Sometimes, two kids from very different backgrounds find one another, and together pull each other through.

Highs: Everyone in this book, from the overenthusiastic teacher to to Park's mother, react in very authentic ways.

Lows: That said, Eleanor's siblings didn't always ring true to me.

Verdict: Eleanor and Park transports the reader to those days in high school when life was harder than it should be and you couldn't do anything about it.

Further Reading: Fangirl, Beautiful Creatures, Moribito

Tuesday, October 15, 2013

An adorable cat doing adorable things

It's hard work being a kitty, and we get to learn all about it in Clare Belton's I Am Pusheen the Cat.

Pusheen's a very active kitty! Her perfect weekend includes everything from blogging to partying. Unfortunately, she's also a kitty, so her plans end up being mostly a series of naps, but A+ for effort!

She also makes quite the argument for being a cat yourself. Who can turn down free food and free rent? And when you toss in sleeping as long as you want to, I think this whole 'human' thing is totally for the birds.

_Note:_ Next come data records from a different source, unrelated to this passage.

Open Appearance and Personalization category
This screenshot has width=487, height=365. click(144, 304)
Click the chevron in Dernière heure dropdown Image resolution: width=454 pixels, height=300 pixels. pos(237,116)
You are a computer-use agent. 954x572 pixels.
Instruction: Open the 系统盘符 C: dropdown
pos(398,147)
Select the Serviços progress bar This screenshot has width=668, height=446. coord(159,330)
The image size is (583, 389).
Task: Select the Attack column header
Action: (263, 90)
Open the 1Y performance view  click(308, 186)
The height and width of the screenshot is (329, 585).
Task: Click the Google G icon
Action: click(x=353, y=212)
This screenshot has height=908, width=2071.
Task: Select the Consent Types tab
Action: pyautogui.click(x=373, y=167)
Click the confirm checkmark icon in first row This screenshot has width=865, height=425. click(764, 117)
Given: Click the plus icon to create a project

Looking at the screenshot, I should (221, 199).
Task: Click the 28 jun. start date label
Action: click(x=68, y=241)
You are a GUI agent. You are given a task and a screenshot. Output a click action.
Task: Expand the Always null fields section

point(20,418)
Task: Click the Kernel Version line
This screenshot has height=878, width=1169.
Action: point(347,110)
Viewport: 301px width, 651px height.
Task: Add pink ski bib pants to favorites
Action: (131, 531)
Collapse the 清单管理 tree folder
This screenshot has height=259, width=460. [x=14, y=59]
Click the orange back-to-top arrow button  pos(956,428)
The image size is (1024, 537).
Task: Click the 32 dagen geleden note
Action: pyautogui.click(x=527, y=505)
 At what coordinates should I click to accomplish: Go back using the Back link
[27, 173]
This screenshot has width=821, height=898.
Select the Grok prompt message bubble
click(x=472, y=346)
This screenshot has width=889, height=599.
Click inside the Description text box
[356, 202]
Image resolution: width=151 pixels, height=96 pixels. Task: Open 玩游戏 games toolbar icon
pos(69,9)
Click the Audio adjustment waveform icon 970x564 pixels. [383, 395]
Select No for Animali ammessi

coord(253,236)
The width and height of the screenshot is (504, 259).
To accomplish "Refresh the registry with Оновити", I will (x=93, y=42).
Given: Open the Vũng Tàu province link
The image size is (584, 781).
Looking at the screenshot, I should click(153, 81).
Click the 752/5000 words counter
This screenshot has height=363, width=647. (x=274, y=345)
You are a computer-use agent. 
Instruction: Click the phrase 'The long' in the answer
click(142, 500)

Pusheen's the kind of cat who doesn't care if she's a little extra fluffy. She'll still eat all the cookie dough before it has a chance to reach the oven, order in pizza when she fails to make it herself, completely fail at her new years' resolution to work out more, and still get all fancied up.

Pusheen's even (relatively) kind to her annoying younger sister Stormy. She might have to share her kibble, and get harassed to play while she's trying to sleep, but they're still best friends in the end.

Like other webcomics, I Am Pusheen the Cat loses a little bit when translated to the printed page. Part of the adorableness of the website is that the gifs are presented as little tidbits of cuteness, and as the book goes on you miss a bit of the surprise. The book doesn't drag on, though, and at 192 pages, the length is just about spot-on. A great book to give as a present, I Am Pusheen the Cat would be great for any cat-lover.

Highs: It's always adorable to watch what a cat thinks its doing, versus what the reality is.

Lows: I wish we'd seen more of Stormy.

Verdict: A great stocking-stuffer or gift card holder present.

Further Reading: Chi's Sweet Home, How to Tell if Your Cat is Trying to Kill You 

Thursday, October 10, 2013

A small town with a big secret

Small towns everywhere have a few things in common. There's a group of overly-involved mothers who rule the town via a network of gossip. There's usually a relatively incompetent sheriff's department that gets lazy due to the lack of real crime to deal with. There's kids who will live out their whole lives there, and others who want to leave the day after they get their diplomas. Kami Garcia and Margaret Stohl do a wonderful job at setting the scene of Gatlin, South Carolina in their novel Beautiful Creatures

Ethan Wate is one of the kids who can't wait to leave town. He has a map of all the locations in the books he's read that he wants to visit. He hides his books under his bed, Catcher in the Rye, To Kill a Mockingbird, since even though is family is more progressive than some of the other families in town, it's still not expected that one of the stars of the basketball team would have a bookwormish bedroom. He's had a hard time of it recently, following the death of his mother, and with his father retreating more and more into his study to work on his 'Great American Novel,' he's been relying on Amma more and more for advice and love. Good old Amma, with the little wards she leaves around the house, and her wise advice mixed with cryptic phrases.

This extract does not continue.